RULE 411. LIABILITY INSURANCE
Evidence that a person was or was not insured against liability is not admissible upon the issue of whether the person acted negligently or otherwise wrongfully. This rule does not require the exclusion of evidence of insurance against liability if offered for another purpose, such as proof of agency, ownership, or control, or bias or prejudice of a witness.
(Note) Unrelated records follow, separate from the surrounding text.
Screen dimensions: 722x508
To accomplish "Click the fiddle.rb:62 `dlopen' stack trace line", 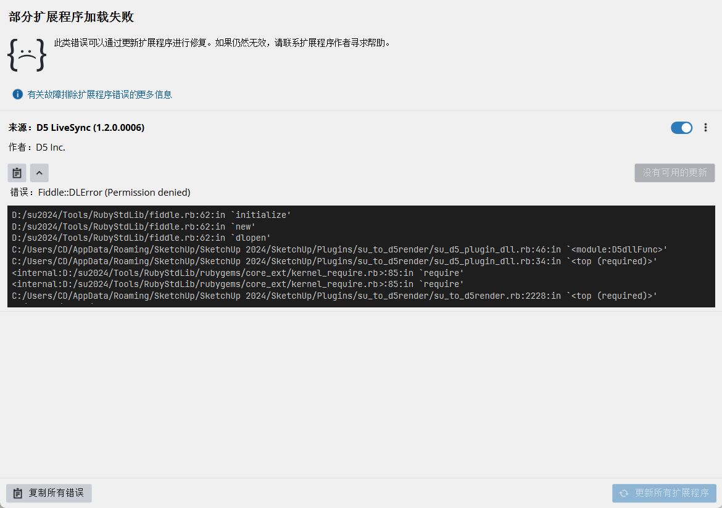I will [141, 238].
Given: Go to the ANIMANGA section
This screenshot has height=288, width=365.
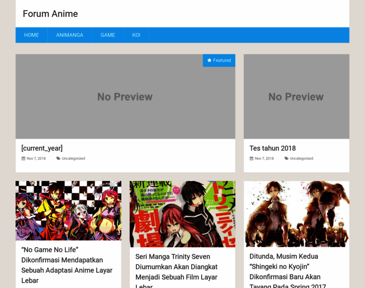Looking at the screenshot, I should click(x=70, y=35).
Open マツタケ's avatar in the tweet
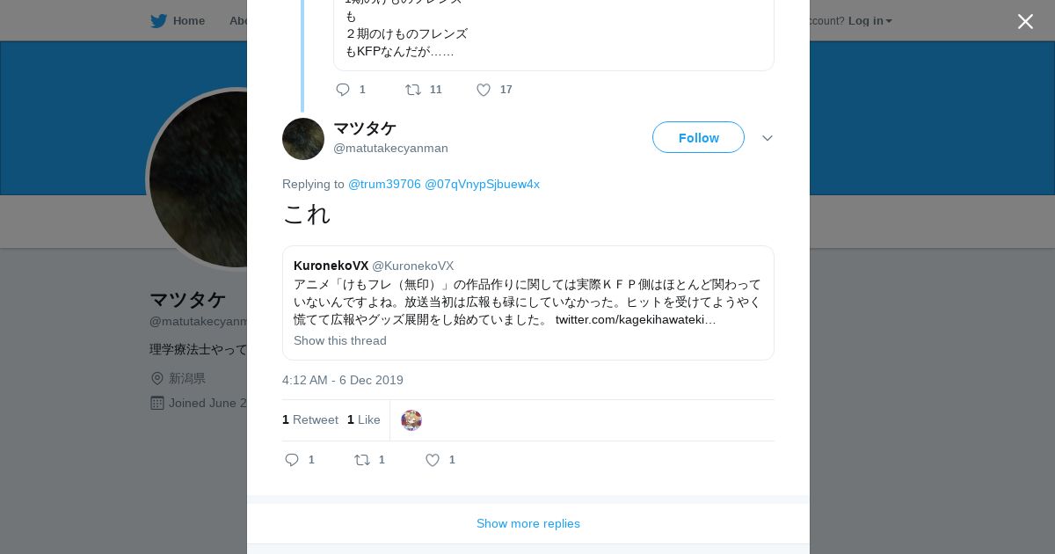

This general prohibition against disclosure of the fact that a person is or is not insured against liability is a fair statement of present North Dakota law. See, Bischoff v. Koenig, 100 N.W.2d 159 (N.D. 1959); Beardsley v. Ewing, 49 N.D. 373, 168 N.W. 791 (1918). But, see, James v. Young, 77 N.D. 451, 43 N.W. 2d 692 (1950), wherein a direct action by a third party against an insurance company was allowed on the grounds that municipal ordinance requiring insurance for the benefit of a public carrier passenger made insurer directly liable. See also, the discussion in Shermoen v. Lindsay, 163 N.W.2d 738 (N.D. 1968).
The reason for the rule is that the existence or nonexistence of liability insurance is of low probative value as to the issue of negligence, and may be prejudicial. But see the criticism of this rule and the policy underlying it in McCormick on Evidence 201 (2d ed. 1972).
The second sentence of the rule merely states that evidence of insurance need not be excluded if offered for another purpose to which it may be relevant.
Rule 411 was amended, effective March 1, 1990. The amendment is technical in nature and no substantive change is intended.
SOURCES: Minutes of Joint Procedure Committee: March 24-25, 1988, page 12; December 3, 1987, page 15; April 8, 1976, page 26. Rule 411, Federal Rules of Evidence; Rule 411, SBAND proposal.
CONSIDERED: 39-16-03, 39-16-11, 49-18-33.